From the Rotten Tomatoes website, the 2016 movie “10 Cloverfield Lane” obtained a critics score of 90. It received the horror designation. Our predictive model returned an audience score of 68. The audience score on Rotten Tomatoes was 79. However, the range of uncertainty (95% confidence level) of the model is 39 to 96.
cloverfield <- data.frame(critics_score = 90, documentary = "no", horror = "yes", musical = "no")
predict(m_doc_hor_mus, cloverfield, interval = "prediction", level = 0.95)## fit lwr upr
## 1 67.50425 39.13961 95.8689
From the Rotten Tomatoes website, the movie “Knives Out” has a critics score of 96. Our predictive model for audience score gave a result of 80 (as seen below). The reported audience score on the website is 92. However, this fits within the range of uncertainty (95% confidence level) provided by the model. The range of uncertainty extends from 52 to 107 (which is beyond the scale).
knives_out <- data.frame(critics_score = 96, documentary = "no", horror = "no", musical = "no")
predict(m_doc_hor_mus, knives_out, interval = "prediction", level = 0.95)## fit lwr upr
## 1 79.9868 52.20568 107.7679
For the question – Which variables in the “movies” data set are predictors for the general popularity of a movie? – we settled upon the Rotten Tomatoes’ audience score and the IMDb rating as representatives of general popularity. These variables are highly correlated with one another. To find predictors for these variables, we focused on Rotten Tomatoes’ audience score. We examined several candidates. The obvious one was the Rotten Tomatoes’ critics score. In addition, whether or not a movie was a documentary, a horror, or fit in the genre “Musical & Performing Arts” also was significant and found to make a difference in adjusted R-squared.

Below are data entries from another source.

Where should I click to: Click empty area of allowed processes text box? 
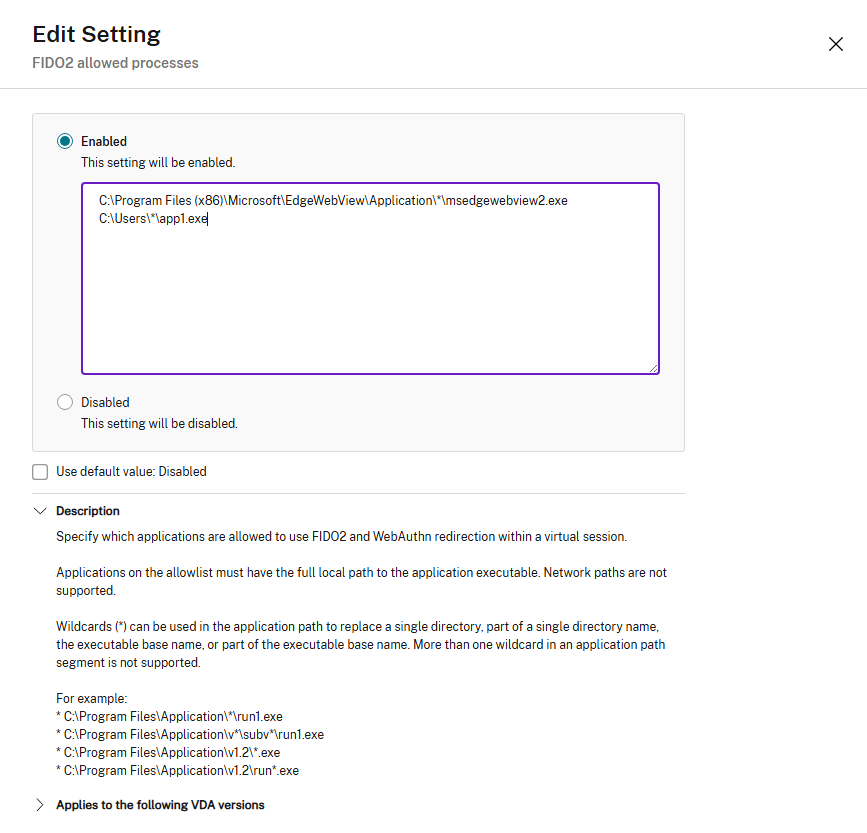370,300
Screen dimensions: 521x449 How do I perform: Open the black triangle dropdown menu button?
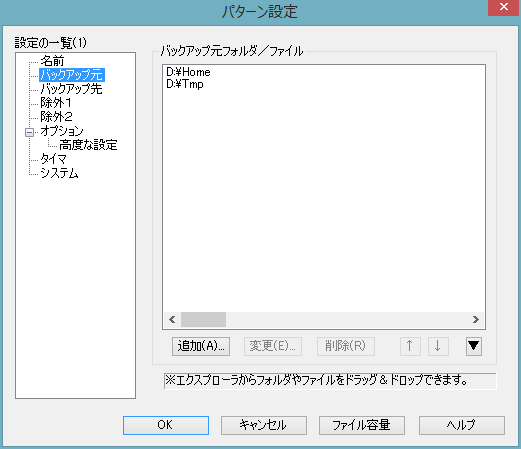(x=474, y=346)

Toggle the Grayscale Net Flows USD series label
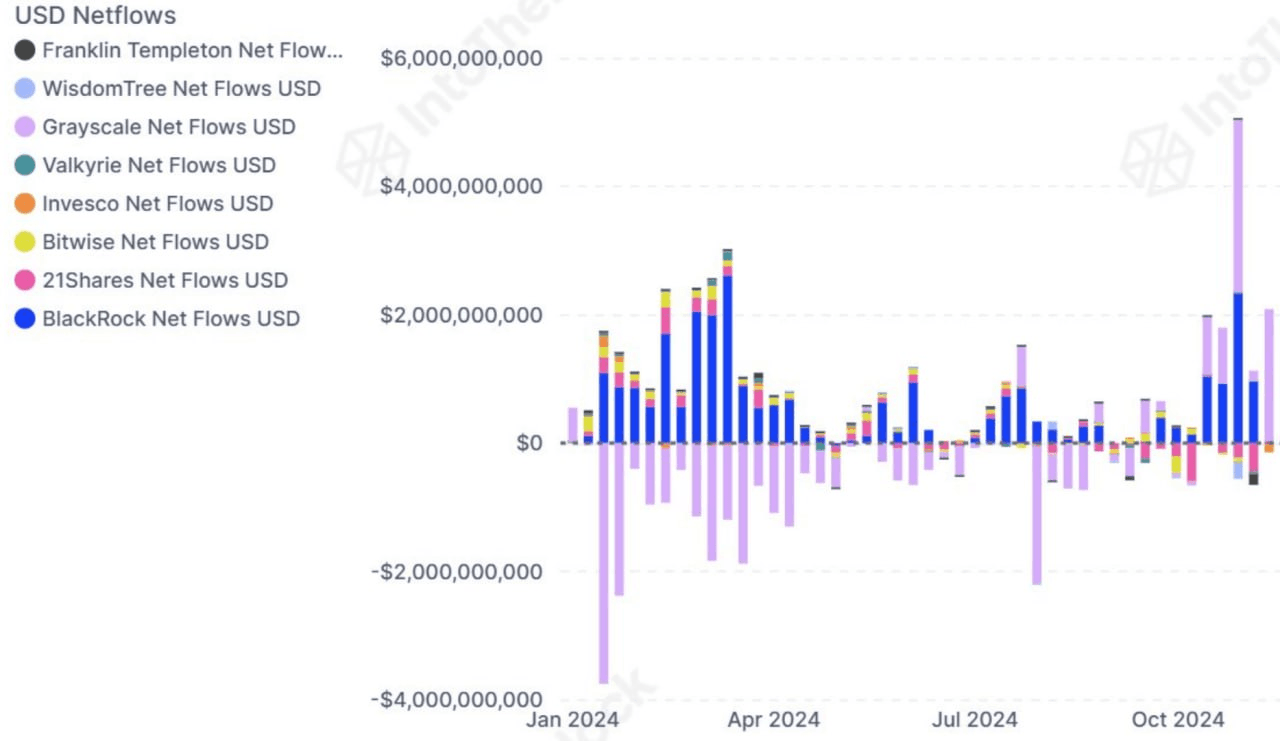coord(169,127)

In making predictions, however, our final models have large uncertainties. So, when using the models, the predictions are not that accurate. Perhaps other variables not included in the data set might help – for example, a more detailed categorization of genres. A better grasp of how the critics score is determined might also help for making better predictions. This would be something to possibly research further.